Tuesday, April 04, 2006

Stupid Decisions Part I...


Last week, I came to work and performed my regular morning routine as I have done for the six years we've been in this building. Listen to v-mail, fire up PC and Log on, go make coffee, read e-mail, read blogs, read news, start work. Takes about 20 minutes.

Unfortunately, I also discovered for the third time that the brain trust of our newly merged company has made a command decision that directly effects my life. The first, the decision to close my center by the end of the year. The second, to charge us more for our benefits and reduce our coverage, and third, to now prohibit the running of streaming video on company computers. The first two I can understand as critical to many things financial and have fully accepted, but this last one I gotta ask:

What the fuck? We own HUGE fiber networks with shit tons of spare capacity, and you don't want us watching fat cat video's on CNN?

Don't get me wrong, our pre-merger company was slowly becoming a bloated behemoth of bureaucracy before the merge, but I have been with them from the very beginning when we were four months from bankruptcy, when there were less than a thousand employees on the payroll. It's been a great ride. One of the many things that has kept me here for so long is that our former company defied the industry experts by consciously NOT becoming one of THEM. THEM are the historical wireline companies in which all you need to know about your job is available to you in a big binder when you come to work on your first day. Forget about doing things differently or trying to make improvements, you’re to do exactly what the binder instructs. All hail the great binder!!! Our former CEO, having made a name as chairman of one of THEM prior to coming to us, drilled it into our heads: “Do NOT become one of them”.

> DATASET EXCERPTS:

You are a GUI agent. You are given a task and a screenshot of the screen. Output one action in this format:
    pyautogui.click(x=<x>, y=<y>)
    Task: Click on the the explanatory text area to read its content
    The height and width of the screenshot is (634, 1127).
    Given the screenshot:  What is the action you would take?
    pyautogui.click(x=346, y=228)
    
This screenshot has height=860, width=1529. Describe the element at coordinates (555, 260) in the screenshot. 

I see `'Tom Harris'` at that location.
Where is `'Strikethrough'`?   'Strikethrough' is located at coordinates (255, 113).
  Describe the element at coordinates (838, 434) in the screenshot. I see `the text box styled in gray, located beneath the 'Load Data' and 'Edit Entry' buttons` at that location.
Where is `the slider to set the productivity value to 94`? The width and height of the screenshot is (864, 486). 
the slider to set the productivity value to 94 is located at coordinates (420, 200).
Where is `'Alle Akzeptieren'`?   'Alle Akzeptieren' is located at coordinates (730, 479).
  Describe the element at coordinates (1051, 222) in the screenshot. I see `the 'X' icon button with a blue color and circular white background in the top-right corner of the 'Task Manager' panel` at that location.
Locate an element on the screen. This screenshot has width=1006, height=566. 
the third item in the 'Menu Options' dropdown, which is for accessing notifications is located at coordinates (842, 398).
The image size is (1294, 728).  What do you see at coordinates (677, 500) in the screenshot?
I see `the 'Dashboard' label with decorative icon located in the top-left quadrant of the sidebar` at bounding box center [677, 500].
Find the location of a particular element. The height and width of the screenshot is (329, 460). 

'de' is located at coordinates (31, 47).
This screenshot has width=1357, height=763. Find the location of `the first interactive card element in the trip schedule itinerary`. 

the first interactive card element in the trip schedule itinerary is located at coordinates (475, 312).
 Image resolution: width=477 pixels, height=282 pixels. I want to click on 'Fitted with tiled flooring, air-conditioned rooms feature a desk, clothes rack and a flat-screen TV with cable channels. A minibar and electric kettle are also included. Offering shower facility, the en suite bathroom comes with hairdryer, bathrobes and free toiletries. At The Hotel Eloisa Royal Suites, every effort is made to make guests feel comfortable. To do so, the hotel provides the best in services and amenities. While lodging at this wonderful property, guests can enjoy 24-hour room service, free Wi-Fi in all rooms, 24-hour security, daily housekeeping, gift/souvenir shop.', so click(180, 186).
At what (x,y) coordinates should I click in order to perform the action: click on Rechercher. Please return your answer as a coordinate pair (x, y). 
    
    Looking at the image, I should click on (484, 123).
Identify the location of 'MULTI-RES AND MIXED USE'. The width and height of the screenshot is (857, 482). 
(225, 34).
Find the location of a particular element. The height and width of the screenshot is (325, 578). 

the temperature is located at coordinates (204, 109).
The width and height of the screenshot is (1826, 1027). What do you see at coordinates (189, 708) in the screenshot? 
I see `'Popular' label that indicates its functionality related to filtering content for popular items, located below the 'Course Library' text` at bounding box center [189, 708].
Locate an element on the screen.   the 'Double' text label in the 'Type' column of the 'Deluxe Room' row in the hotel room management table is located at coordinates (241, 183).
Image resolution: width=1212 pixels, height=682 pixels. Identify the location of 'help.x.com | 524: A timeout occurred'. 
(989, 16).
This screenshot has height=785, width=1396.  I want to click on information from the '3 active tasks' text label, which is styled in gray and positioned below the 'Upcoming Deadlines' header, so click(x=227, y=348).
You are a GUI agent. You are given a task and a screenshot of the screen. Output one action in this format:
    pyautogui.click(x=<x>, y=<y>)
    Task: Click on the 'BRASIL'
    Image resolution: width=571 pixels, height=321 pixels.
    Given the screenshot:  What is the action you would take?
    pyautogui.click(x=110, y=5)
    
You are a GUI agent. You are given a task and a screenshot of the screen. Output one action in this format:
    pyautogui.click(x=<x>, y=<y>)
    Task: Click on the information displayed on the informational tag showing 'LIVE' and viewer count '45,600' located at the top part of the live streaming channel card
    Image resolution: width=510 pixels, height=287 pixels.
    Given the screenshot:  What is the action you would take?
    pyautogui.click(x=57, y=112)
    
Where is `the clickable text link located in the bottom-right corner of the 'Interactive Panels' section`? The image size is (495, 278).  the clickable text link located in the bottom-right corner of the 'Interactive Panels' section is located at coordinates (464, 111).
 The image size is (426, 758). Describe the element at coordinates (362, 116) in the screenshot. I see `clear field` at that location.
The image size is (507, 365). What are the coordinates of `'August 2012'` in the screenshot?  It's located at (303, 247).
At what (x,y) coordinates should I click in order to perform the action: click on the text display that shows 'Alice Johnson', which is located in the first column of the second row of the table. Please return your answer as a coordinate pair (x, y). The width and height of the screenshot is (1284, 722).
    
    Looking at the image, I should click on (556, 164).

> EXERCISE REQUIREMENTS: Copy the blog post from "Last week, I" to "video's on CNN?", putting "tea" wherever "coffee" appears.

> ANSWER TO THE PROBLEM:
Last week, I came to work and performed my regular morning routine as I have done for the six years we've been in this building. Listen to v-mail, fire up PC and Log on, go make tea, read e-mail, read blogs, read news, start work. Takes about 20 minutes.

Unfortunately, I also discovered for the third time that the brain trust of our newly merged company has made a command decision that directly effects my life. The first, the decision to close my center by the end of the year. The second, to charge us more for our benefits and reduce our coverage, and third, to now prohibit the running of streaming video on company computers. The first two I can understand as critical to many things financial and have fully accepted, but this last one I gotta ask:

What the fuck? We own HUGE fiber networks with shit tons of spare capacity, and you don't want us watching fat cat video's on CNN?